■ Ваши задания
#1 В какой газете и на каком объёме Бернард Левин напечатал интервью, согласно отрывку о реакции прессы?
#2 Продолжите отрывок о реакции прессы после его последней фразы.

■ Предложенный отрывок
——
Да в миг не вернёшься, надо искать новую инерцию, не сразу и выбьешься из ритма этих мельканий.
А здесь в Америке из гилдхоллской речи всего-то вывела вдумчивая пресса, что я «резко напал» на Билла Грэма и на Всемирный Совет Церквей, – вот это одно они и раскусили. Правда, в «Тайме» цитировали глубже[382]. А позже в элитарном «Нью-Йоркере» появился неожиданно благожелательный отклик[383]. Из моего же обстоятельного, взвешенного ответа на пресс-конференции об антиядерном движении американская пресса только и вырвала, что расселовское «лучше быть красным, чем мёртвым», – это же и будут раки в кипятке. О вине же Запада в ядерном оружии, о естественности всяких противоядерных протестов – об этом, конечно, ни слова[384]. Урок, который раз: никогда не давать пресс-конференций.
В Англии Бернард Левин напечатал наше интервью на полную страницу «Таймс». Но, видимо, кто-то в «Таймс» спохватился, что слишком много в мою пользу они напечатали, – и изобразили пошлую карикатуру моей мнимой выпивки с Евтушенко да с каким-то британским шпионом, умершим в Москве. А в «Дейли телеграф» паясничал какой-то старый клоун журнализма Джек Морон: «Заткнись, старик, Старая Стенящая Спутанная Борода, отправляйся в свой концлагерь в чаще Америки, занимайся своим гуляшом и пиши так называемые книги!»[385]
Вот столько вывели они из темплтоновской речи о том, как мы теряем, потеряли высшую веру.
Разрушительная массовость нынешней культуры, от которой художнику неизбежно страдать из первых. Но ему же – иметь и стойкость выстоять.
Совпадение желаний: прессу раздражает каждое моё выступление, они хотят, чтобы я молчал, – но ведь этого же самого хочу и я. Ладно, кончили! Теперь – никому, никуда, ничего – ни слова!
——
■ Предоставленные данные

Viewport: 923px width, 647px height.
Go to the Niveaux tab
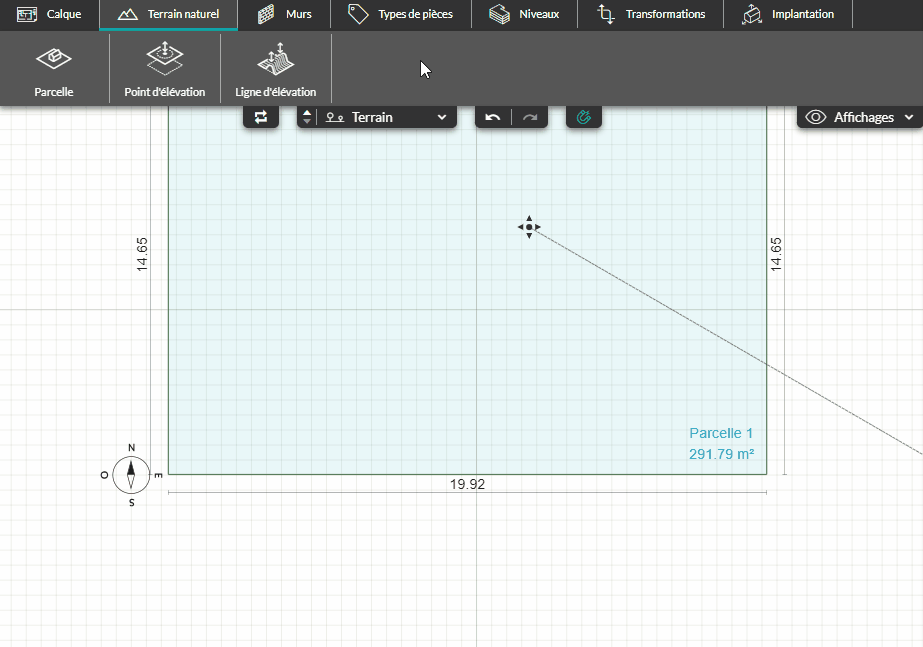524,14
——
■ Ответы к заданиям
#1 В «Таймс», на полную страницу.

#2
Глава 10
Замыкаясь
Никому – никуда – ничего, ни слова…
Возвращались с Алей из Англии – твёрдо сговаривались: ну наконец теперь-то я замкнусь для работы. До сих пор не удавалось – ну хоть теперь! Теперь я – никому! ни на что, ни по какому поводу! – ни звука! Кто бы ни обратился, и самый наиважный. «Март» был – местами в 3-й редакции, местами ещё во 2-й, а нужна-то – сплошь 4-я, и потом редактура при наборе. А мысли забегают: что дальше?? С «Апреля» начинается Второе Действие – «Народоправство», на весь Семнадцатый год до осени. И в этих кратких месяцах такая разительная картина всего мирового Двадцатого века! Как – мне это вытягивать? Не отрываться – никуда, ни на что!
А попробуй замолчи в «открытом обществе»… Как в насмешку – вот такая муха. Только-только воротясь – тут же начинаю получать благодарственные письма от читателей из штата Мэйн: как я хорошо, сочувственно выразился об американской демократии! Что ещё такое?? А вот и вырезки: якобы я продиктовал какой-то Аните Берлинд письмо к редактору газеты Йоркского графства, и газета с гордостью печатает: что будто я недавно проезжал по их местам и поражён был числом книжных магазинов (полных дешёвкой и детективами) – и это указало мне на высокий уровень местного образования. И, мол, вспомнил я тогда мою юность в России (где только и читали серьёзные книги): ах, если бы там каждый мог держать в руках книгу! Ах, жить бы и мне в их Мэне: ведь с культивацией юных мозгов приходит и свобода. «Вот как встречаем мы выбор демократии». (Это – и в заголовок.)[386] Какая-то юная идиотка сочинила, чтобы прославиться и в расчёте, что до меня их местная газета не дойдёт; и даже ведь она меня, по её понятиям, ублаготворила, тесней слила с идеальным демократическим миром, – да никак иначе я и думать же не могу, сравнивая Америку и Россию? А шляпе-редактору тоже маслом по сердцу – и печатает без проверки…
И что же – пренебречь? Пишу письмо в редакцию: да как же вы могли не проверить? когда́ я проезжал? когда и где я «продиктовал»? да никакой вашей корреспондентки я не знаю, и в глаза не видел, прошу напечатать опровержение! (Напечатал редактор с опозданием[387], на незаметном месте и скудно по смыслу, – ещё не поймёшь и опровергают ли в самом деле? Свободная печать ото всего свободна.)
А вот – покрупней. Спохватилась «Нью-Йорк таймс», что не обыграла моего неприезда на президентский завтрак, ведь можно было насовать Рейгану шпилек! Сперва (конец 1982) Гаррисон Солсбери передал мне приглашение от газеты – высказаться. Я промолчал. Потом и сама редакторша знаменитой их, престижной «страницы мнений» (Op-Ed) Шарлотта Кёртис писала, предлагала. Я ответил, что инцидент с завтраком – дело уже минувшее. (Нет, ещё и в 1986 «Нью-Йорк таймс» печатала подстрекательную статью: да что ж это Рейган всё не принимает Солженицына? – Им скандальчик с Президентом потребен. А мне – никакое «переигрывание» встречи совсем было ни к чему, не нужно.)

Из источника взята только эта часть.